== Instructions to follow ==
Put every line of the items below into a Markdown table with two columns: Row for the row number and Line for the line itself. Leave out blank lines.

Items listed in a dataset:

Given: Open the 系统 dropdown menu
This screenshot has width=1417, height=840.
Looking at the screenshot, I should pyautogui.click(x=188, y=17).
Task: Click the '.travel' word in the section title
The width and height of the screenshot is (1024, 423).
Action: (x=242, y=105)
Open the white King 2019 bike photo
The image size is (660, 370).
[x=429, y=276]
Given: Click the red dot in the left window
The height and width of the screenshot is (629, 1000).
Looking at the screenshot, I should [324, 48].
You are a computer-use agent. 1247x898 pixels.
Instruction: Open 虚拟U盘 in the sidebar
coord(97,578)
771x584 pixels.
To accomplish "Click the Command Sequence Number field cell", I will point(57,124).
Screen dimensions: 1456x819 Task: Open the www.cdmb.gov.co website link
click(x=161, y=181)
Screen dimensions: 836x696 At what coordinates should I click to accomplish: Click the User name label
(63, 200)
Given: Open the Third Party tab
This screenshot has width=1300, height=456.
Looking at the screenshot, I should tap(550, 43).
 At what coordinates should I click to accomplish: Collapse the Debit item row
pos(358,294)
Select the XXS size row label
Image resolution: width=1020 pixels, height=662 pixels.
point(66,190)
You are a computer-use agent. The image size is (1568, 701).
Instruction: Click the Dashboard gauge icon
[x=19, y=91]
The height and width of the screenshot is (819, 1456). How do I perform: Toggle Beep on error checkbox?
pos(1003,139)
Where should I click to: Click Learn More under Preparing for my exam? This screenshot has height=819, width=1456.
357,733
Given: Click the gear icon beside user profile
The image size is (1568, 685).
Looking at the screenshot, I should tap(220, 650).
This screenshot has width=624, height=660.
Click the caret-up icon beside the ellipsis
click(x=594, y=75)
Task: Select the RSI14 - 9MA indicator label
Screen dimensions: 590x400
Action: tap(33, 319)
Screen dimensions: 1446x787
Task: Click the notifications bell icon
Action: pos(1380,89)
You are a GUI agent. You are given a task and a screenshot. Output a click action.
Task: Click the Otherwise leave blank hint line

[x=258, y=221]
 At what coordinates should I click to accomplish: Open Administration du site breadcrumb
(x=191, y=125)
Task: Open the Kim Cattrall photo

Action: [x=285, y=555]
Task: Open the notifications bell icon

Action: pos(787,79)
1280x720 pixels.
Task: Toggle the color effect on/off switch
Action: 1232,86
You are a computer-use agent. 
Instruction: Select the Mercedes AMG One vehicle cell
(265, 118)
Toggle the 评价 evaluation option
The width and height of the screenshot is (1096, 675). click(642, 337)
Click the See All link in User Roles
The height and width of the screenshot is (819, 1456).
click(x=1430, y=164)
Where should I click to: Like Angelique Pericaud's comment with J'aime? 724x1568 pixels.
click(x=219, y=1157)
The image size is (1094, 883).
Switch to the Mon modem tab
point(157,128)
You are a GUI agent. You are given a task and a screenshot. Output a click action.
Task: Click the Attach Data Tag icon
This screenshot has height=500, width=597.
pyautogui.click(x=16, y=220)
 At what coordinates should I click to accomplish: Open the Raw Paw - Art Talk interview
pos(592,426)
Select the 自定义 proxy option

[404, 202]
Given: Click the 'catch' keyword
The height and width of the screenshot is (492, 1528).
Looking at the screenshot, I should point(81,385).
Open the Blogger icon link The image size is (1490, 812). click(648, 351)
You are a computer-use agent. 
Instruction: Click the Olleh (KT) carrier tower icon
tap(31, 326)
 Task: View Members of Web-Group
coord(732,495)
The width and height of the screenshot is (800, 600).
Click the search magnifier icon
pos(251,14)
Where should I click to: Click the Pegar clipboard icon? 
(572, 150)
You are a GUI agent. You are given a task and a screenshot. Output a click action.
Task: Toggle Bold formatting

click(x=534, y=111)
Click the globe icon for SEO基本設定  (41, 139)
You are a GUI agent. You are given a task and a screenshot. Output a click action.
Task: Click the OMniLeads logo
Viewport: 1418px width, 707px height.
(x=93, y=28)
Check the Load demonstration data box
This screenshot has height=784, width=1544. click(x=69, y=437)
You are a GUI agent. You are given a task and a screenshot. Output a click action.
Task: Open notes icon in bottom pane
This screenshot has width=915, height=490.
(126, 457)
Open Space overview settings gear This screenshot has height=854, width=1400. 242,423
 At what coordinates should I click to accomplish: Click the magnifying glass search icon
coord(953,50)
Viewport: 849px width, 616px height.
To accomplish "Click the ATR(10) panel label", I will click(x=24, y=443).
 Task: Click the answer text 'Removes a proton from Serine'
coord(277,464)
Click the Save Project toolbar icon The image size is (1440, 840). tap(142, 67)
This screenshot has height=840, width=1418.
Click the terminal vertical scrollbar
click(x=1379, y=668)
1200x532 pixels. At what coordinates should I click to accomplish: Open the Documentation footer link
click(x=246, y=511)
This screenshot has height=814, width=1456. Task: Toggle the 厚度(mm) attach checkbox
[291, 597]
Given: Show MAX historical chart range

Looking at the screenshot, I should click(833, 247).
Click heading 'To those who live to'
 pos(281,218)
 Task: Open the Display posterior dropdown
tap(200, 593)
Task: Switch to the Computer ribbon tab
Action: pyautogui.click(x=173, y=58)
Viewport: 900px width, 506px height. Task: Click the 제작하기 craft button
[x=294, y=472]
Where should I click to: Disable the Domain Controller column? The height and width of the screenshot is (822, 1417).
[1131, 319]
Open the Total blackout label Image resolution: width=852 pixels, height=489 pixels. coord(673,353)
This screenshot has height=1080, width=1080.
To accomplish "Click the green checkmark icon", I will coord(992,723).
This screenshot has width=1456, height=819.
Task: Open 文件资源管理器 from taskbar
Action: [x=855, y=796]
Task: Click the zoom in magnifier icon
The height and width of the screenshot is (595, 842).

== Solution ==
| Row | Line |
|---|---|
| 1 | Given: Open the 系统 dropdown menu |
| 2 | This screenshot has width=1417, height=840. |
| 3 | Looking at the screenshot, I should pyautogui.click(x=188, y=17). |
| 4 | Task: Click the '.travel' word in the section title |
| 5 | The width and height of the screenshot is (1024, 423). |
| 6 | Action: (x=242, y=105) |
| 7 | Open the white King 2019 bike photo |
| 8 | The image size is (660, 370). |
| 9 | [x=429, y=276] |
| 10 | Given: Click the red dot in the left window |
| 11 | The height and width of the screenshot is (629, 1000). |
| 12 | Looking at the screenshot, I should [324, 48]. |
| 13 | You are a computer-use agent. 1247x898 pixels. |
| 14 | Instruction: Open 虚拟U盘 in the sidebar |
| 15 | coord(97,578) |
| 16 | 771x584 pixels. |
| 17 | To accomplish "Click the Command Sequence Number field cell", I will point(57,124). |
| 18 | Screen dimensions: 1456x819 Task: Open the www.cdmb.gov.co website link |
| 19 | click(x=161, y=181) |
| 20 | Screen dimensions: 836x696 At what coordinates should I click to accomplish: Click the User name label |
| 21 | (63, 200) |
| 22 | Given: Open the Third Party tab |
| 23 | This screenshot has width=1300, height=456. |
| 24 | Looking at the screenshot, I should tap(550, 43). |
| 25 |  At what coordinates should I click to accomplish: Collapse the Debit item row |
| 26 | pos(358,294) |
| 27 | Select the XXS size row label |
| 28 | Image resolution: width=1020 pixels, height=662 pixels. |
| 29 | point(66,190) |
| 30 | You are a computer-use agent. The image size is (1568, 701). |
| 31 | Instruction: Click the Dashboard gauge icon |
| 32 | [x=19, y=91] |
| 33 | The height and width of the screenshot is (819, 1456). How do I perform: Toggle Beep on error checkbox? |
| 34 | pos(1003,139) |
| 35 | Where should I click to: Click Learn More under Preparing for my exam? This screenshot has height=819, width=1456. |
| 36 | 357,733 |
| 37 | Given: Click the gear icon beside user profile |
| 38 | The image size is (1568, 685). |
| 39 | Looking at the screenshot, I should tap(220, 650). |
| 40 | This screenshot has width=624, height=660. |
| 41 | Click the caret-up icon beside the ellipsis |
| 42 | click(x=594, y=75) |
| 43 | Task: Select the RSI14 - 9MA indicator label |
| 44 | Screen dimensions: 590x400 |
| 45 | Action: tap(33, 319) |
| 46 | Screen dimensions: 1446x787 |
| 47 | Task: Click the notifications bell icon |
| 48 | Action: pos(1380,89) |
| 49 | You are a GUI agent. You are given a task and a screenshot. Output a click action. |
| 50 | Task: Click the Otherwise leave blank hint line |
| 51 | [x=258, y=221] |
| 52 |  At what coordinates should I click to accomplish: Open Administration du site breadcrumb |
| 53 | (x=191, y=125) |
| 54 | Task: Open the Kim Cattrall photo |
| 55 | Action: [x=285, y=555] |
| 56 | Task: Open the notifications bell icon |
| 57 | Action: pos(787,79) |
| 58 | 1280x720 pixels. |
| 59 | Task: Toggle the color effect on/off switch |
| 60 | Action: 1232,86 |
| 61 | You are a computer-use agent.  |
| 62 | Instruction: Select the Mercedes AMG One vehicle cell |
| 63 | (265, 118) |
| 64 | Toggle the 评价 evaluation option |
| 65 | The width and height of the screenshot is (1096, 675). click(642, 337) |
| 66 | Click the See All link in User Roles |
| 67 | The height and width of the screenshot is (819, 1456). |
| 68 | click(x=1430, y=164) |
| 69 | Where should I click to: Like Angelique Pericaud's comment with J'aime? 724x1568 pixels. |
| 70 | click(x=219, y=1157) |
| 71 | The image size is (1094, 883). |
| 72 | Switch to the Mon modem tab |
| 73 | point(157,128) |
| 74 | You are a GUI agent. You are given a task and a screenshot. Output a click action. |
| 75 | Task: Click the Attach Data Tag icon |
| 76 | This screenshot has height=500, width=597. |
| 77 | pyautogui.click(x=16, y=220) |
| 78 |  At what coordinates should I click to accomplish: Open the Raw Paw - Art Talk interview |
| 79 | pos(592,426) |
| 80 | Select the 自定义 proxy option |
| 81 | [404, 202] |
| 82 | Given: Click the 'catch' keyword |
| 83 | The height and width of the screenshot is (492, 1528). |
| 84 | Looking at the screenshot, I should point(81,385). |
| 85 | Open the Blogger icon link The image size is (1490, 812). click(648, 351) |
| 86 | You are a computer-use agent.  |
| 87 | Instruction: Click the Olleh (KT) carrier tower icon |
| 88 | tap(31, 326) |
| 89 |  Task: View Members of Web-Group |
| 90 | coord(732,495) |
| 91 | The width and height of the screenshot is (800, 600). |
| 92 | Click the search magnifier icon |
| 93 | pos(251,14) |
| 94 | Where should I click to: Click the Pegar clipboard icon?  |
| 95 | (572, 150) |
| 96 | You are a GUI agent. You are given a task and a screenshot. Output a click action. |
| 97 | Task: Toggle Bold formatting |
| 98 | click(x=534, y=111) |
| 99 | Click the globe icon for SEO基本設定  (41, 139) |
| 100 | You are a GUI agent. You are given a task and a screenshot. Output a click action. |
| 101 | Task: Click the OMniLeads logo |
| 102 | Viewport: 1418px width, 707px height. |
| 103 | (x=93, y=28) |
| 104 | Check the Load demonstration data box |
| 105 | This screenshot has height=784, width=1544. click(x=69, y=437) |
| 106 | You are a GUI agent. You are given a task and a screenshot. Output a click action. |
| 107 | Task: Open notes icon in bottom pane |
| 108 | This screenshot has width=915, height=490. |
| 109 | (126, 457) |
| 110 | Open Space overview settings gear This screenshot has height=854, width=1400. 242,423 |
| 111 |  At what coordinates should I click to accomplish: Click the magnifying glass search icon |
| 112 | coord(953,50) |
| 113 | Viewport: 849px width, 616px height. |
| 114 | To accomplish "Click the ATR(10) panel label", I will click(x=24, y=443). |
| 115 |  Task: Click the answer text 'Removes a proton from Serine' |
| 116 | coord(277,464) |
| 117 | Click the Save Project toolbar icon The image size is (1440, 840). tap(142, 67) |
| 118 | This screenshot has height=840, width=1418. |
| 119 | Click the terminal vertical scrollbar |
| 120 | click(x=1379, y=668) |
| 121 | 1200x532 pixels. At what coordinates should I click to accomplish: Open the Documentation footer link |
| 122 | click(x=246, y=511) |
| 123 | This screenshot has height=814, width=1456. Task: Toggle the 厚度(mm) attach checkbox |
| 124 | [291, 597] |
| 125 | Given: Show MAX historical chart range |
| 126 | Looking at the screenshot, I should click(833, 247). |
| 127 | Click heading 'To those who live to' |
| 128 |  pos(281,218) |
| 129 |  Task: Open the Display posterior dropdown |
| 130 | tap(200, 593) |
| 131 | Task: Switch to the Computer ribbon tab |
| 132 | Action: pyautogui.click(x=173, y=58) |
| 133 | Viewport: 900px width, 506px height. Task: Click the 제작하기 craft button |
| 134 | [x=294, y=472] |
| 135 | Where should I click to: Disable the Domain Controller column? The height and width of the screenshot is (822, 1417). |
| 136 | [1131, 319] |
| 137 | Open the Total blackout label Image resolution: width=852 pixels, height=489 pixels. coord(673,353) |
| 138 | This screenshot has height=1080, width=1080. |
| 139 | To accomplish "Click the green checkmark icon", I will coord(992,723). |
| 140 | This screenshot has width=1456, height=819. |
| 141 | Task: Open 文件资源管理器 from taskbar |
| 142 | Action: [x=855, y=796] |
| 143 | Task: Click the zoom in magnifier icon |
| 144 | The height and width of the screenshot is (595, 842). |